*** Opening EXERCISE MATERIAL ***
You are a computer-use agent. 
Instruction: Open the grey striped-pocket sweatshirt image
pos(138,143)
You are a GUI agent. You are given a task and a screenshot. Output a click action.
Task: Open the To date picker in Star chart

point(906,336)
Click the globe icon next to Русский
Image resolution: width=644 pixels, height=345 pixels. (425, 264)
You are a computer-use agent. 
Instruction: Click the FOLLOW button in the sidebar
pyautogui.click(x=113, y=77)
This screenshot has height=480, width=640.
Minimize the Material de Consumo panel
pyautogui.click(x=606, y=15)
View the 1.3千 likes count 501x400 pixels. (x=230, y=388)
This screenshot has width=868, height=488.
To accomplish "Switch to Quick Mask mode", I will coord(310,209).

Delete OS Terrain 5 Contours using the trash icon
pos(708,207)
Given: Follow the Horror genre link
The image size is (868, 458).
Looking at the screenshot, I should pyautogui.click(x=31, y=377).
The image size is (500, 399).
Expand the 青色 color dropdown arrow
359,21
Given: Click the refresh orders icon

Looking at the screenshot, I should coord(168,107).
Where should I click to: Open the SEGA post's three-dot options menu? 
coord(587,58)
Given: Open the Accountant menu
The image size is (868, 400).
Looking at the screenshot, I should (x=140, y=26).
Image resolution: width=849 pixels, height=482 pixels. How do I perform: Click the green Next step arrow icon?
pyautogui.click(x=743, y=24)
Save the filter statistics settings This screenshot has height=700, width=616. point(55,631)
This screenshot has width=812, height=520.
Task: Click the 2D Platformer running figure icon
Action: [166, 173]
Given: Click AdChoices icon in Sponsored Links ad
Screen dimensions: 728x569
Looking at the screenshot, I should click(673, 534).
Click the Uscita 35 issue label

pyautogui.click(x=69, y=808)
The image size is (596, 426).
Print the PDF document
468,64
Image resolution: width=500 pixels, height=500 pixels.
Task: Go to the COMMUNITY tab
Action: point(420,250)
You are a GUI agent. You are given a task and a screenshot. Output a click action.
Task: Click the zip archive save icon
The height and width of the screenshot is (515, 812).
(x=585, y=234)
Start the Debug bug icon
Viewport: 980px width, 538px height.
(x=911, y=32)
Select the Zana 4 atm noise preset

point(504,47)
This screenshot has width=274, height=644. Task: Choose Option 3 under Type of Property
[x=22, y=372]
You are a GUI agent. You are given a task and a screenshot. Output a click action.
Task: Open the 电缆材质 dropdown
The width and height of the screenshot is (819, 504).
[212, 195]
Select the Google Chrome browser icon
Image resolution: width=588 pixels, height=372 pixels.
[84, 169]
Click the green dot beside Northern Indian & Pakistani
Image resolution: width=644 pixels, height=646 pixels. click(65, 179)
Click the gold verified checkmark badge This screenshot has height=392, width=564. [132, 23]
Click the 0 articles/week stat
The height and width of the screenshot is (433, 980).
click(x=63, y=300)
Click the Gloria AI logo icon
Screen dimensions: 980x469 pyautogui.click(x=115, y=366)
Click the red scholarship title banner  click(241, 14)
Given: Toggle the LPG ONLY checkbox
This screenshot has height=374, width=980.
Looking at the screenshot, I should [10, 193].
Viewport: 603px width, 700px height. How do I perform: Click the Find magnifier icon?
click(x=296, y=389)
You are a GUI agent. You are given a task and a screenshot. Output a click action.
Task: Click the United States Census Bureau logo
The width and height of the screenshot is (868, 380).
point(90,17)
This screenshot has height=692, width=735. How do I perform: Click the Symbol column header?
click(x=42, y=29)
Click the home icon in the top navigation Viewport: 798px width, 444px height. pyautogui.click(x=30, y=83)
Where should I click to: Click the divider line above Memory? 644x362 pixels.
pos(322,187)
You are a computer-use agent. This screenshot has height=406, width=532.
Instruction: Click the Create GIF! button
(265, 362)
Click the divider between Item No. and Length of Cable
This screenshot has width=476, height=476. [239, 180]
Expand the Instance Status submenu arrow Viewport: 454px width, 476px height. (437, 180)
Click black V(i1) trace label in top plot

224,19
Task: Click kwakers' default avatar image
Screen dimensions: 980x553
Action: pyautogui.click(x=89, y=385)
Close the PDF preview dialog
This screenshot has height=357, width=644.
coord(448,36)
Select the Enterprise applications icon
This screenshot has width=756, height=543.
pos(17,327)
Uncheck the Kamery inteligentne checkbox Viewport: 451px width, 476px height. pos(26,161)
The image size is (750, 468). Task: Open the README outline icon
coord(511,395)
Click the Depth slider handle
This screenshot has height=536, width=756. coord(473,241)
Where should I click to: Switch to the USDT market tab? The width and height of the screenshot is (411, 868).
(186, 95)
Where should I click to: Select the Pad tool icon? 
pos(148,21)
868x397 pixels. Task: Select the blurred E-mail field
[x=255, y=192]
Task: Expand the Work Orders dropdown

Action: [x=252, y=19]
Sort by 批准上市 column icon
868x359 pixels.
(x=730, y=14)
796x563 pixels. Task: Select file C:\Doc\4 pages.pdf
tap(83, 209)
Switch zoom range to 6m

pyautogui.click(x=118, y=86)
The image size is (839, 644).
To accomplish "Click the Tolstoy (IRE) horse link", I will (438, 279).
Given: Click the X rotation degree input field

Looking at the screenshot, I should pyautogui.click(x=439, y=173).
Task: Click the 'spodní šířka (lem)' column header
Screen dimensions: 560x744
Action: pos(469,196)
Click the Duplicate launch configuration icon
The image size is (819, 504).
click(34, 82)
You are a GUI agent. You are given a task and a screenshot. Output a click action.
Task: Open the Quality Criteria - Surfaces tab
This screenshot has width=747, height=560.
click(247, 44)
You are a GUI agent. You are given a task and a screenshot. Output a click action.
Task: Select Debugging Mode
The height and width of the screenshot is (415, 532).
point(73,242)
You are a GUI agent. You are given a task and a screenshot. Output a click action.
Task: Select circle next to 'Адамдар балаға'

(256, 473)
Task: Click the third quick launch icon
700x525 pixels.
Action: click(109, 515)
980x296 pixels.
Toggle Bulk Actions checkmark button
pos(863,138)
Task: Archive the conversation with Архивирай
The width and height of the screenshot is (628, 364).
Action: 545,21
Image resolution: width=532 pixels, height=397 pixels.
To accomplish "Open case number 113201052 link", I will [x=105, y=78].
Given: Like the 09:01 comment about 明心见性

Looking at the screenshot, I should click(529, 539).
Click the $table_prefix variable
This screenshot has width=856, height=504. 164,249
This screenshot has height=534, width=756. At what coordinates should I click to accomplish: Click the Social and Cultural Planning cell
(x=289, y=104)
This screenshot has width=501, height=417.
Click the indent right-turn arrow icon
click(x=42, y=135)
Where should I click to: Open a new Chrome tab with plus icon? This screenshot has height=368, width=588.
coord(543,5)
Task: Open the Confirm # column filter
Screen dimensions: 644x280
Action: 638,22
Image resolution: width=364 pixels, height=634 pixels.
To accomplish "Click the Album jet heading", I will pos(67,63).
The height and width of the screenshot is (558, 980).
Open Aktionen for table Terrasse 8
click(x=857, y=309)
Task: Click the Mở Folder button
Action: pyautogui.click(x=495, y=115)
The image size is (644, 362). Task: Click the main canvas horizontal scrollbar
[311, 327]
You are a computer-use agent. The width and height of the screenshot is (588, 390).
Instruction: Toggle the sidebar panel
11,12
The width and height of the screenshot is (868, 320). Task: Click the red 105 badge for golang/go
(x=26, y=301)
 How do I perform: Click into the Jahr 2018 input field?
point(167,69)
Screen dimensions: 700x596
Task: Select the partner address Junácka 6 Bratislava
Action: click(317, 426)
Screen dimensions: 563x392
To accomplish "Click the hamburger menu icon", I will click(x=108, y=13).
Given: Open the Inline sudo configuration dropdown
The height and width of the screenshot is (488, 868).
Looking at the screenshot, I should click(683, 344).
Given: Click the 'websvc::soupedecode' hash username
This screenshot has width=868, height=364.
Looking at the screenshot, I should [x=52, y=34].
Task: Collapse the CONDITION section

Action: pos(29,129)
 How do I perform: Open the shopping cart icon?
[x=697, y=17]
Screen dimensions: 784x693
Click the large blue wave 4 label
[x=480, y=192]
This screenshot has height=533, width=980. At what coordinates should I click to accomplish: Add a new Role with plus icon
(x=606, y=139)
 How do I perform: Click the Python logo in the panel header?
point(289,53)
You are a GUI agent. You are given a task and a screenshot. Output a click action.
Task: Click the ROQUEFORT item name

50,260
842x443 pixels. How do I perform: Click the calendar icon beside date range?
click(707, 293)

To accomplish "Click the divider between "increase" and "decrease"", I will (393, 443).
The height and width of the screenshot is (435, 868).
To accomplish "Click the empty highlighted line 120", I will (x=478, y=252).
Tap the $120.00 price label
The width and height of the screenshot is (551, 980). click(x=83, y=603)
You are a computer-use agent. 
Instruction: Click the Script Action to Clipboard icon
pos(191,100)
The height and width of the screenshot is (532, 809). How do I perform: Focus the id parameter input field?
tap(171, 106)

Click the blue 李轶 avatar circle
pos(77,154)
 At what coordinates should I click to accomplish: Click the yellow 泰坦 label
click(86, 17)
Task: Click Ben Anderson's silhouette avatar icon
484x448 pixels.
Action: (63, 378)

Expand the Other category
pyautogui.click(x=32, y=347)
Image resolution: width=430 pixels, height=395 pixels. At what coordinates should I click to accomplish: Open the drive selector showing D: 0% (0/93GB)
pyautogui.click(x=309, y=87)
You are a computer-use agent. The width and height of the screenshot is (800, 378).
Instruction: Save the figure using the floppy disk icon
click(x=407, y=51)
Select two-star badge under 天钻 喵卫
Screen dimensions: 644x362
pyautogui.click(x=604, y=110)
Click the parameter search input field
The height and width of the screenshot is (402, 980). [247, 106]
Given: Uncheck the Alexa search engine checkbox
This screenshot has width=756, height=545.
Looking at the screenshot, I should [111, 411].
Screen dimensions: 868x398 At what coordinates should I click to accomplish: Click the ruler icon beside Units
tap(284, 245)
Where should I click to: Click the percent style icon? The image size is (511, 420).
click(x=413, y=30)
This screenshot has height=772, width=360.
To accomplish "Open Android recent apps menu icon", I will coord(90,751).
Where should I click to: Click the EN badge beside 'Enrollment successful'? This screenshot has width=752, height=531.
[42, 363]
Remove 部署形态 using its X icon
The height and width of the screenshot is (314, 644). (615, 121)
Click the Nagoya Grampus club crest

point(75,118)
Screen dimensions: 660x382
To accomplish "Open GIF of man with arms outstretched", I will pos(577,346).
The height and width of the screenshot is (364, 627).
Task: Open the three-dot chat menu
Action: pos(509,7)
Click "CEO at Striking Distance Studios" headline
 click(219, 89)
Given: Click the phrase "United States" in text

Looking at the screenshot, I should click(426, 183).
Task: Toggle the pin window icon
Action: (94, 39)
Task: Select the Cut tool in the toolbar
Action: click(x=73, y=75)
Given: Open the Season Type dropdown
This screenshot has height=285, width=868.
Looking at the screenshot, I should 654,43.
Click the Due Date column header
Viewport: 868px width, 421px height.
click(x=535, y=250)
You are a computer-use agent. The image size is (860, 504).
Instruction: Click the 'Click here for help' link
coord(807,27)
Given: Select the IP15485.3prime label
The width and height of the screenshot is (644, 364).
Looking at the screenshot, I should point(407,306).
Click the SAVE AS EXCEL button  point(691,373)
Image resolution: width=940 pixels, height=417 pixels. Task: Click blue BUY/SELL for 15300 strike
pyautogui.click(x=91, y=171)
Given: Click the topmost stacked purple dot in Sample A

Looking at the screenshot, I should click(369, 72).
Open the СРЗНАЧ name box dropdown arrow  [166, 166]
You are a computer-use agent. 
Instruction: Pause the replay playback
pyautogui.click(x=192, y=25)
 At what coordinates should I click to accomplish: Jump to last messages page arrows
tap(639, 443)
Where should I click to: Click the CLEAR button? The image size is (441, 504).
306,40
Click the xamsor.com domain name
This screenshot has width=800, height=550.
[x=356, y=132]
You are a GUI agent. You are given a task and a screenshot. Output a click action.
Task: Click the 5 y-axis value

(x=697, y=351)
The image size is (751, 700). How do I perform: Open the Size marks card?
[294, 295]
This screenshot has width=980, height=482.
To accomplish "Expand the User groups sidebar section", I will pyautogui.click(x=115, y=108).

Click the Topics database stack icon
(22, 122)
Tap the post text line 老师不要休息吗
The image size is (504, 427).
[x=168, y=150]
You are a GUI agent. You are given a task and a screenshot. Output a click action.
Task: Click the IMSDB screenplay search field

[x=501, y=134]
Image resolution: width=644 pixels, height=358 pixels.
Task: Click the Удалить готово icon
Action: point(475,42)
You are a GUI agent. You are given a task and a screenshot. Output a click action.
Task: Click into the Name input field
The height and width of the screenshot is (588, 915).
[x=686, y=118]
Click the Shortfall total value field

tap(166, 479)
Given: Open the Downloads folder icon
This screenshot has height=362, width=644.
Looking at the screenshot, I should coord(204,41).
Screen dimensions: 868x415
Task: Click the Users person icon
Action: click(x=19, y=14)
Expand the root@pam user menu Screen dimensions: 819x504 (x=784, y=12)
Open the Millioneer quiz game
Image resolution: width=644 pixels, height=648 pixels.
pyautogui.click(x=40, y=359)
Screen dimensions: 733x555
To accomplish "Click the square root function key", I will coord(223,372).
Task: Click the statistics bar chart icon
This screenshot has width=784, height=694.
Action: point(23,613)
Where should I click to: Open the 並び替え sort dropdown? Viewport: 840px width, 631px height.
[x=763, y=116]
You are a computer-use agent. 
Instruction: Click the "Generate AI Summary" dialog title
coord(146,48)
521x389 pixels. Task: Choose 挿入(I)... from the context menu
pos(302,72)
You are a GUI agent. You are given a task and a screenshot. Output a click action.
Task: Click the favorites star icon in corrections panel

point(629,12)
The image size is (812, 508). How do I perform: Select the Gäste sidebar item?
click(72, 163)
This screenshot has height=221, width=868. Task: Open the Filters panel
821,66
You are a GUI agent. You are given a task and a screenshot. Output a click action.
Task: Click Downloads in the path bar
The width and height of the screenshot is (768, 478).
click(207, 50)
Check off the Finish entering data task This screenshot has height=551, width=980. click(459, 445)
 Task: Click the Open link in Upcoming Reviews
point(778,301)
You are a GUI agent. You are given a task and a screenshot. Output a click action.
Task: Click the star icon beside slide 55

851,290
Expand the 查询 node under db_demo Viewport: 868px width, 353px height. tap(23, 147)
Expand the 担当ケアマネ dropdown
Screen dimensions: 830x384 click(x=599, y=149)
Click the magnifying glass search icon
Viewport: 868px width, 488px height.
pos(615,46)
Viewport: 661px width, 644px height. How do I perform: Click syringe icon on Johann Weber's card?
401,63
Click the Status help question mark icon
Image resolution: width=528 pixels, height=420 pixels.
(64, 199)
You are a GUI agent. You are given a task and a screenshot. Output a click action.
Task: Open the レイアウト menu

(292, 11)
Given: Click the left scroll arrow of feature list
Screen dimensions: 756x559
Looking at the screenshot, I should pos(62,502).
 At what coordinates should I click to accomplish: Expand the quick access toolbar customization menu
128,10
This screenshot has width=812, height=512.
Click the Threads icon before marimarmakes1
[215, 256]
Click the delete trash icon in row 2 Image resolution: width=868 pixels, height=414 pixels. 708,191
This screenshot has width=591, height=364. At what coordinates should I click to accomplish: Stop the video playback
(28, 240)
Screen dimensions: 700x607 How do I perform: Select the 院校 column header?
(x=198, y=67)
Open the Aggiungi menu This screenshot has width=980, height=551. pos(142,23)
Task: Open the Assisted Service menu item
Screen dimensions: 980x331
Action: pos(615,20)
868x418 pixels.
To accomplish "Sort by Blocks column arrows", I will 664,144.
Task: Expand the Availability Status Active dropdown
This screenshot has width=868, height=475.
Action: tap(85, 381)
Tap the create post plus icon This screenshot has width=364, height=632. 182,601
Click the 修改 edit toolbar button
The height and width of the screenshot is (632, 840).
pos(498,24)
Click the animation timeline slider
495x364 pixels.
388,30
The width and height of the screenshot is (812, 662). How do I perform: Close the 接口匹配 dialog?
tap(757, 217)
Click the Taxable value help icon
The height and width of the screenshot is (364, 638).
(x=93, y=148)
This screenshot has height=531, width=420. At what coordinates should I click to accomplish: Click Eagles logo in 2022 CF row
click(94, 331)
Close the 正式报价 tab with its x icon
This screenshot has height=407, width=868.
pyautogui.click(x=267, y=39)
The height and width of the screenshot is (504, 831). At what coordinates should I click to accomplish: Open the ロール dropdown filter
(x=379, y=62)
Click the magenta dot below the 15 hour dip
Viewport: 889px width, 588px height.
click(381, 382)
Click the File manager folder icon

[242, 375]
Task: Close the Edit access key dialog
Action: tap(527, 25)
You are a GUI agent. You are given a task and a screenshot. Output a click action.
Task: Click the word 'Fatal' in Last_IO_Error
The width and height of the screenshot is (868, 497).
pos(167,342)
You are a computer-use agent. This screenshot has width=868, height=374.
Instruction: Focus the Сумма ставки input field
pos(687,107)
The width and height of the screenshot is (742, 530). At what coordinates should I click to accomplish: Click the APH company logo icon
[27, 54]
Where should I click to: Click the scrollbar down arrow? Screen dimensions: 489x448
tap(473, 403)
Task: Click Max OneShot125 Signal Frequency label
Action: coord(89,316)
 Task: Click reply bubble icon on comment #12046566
*** Closing EXERCISE MATERIAL ***
#### WHAT THIS TASK INVOLVES
Which of the lines in the listing above include "Uncheck"? Report each of them.

#### SOLVED EXERCISE
Uncheck the Kamery inteligentne checkbox Viewport: 451px width, 476px height. pos(26,161)
Given: Uncheck the Alexa search engine checkbox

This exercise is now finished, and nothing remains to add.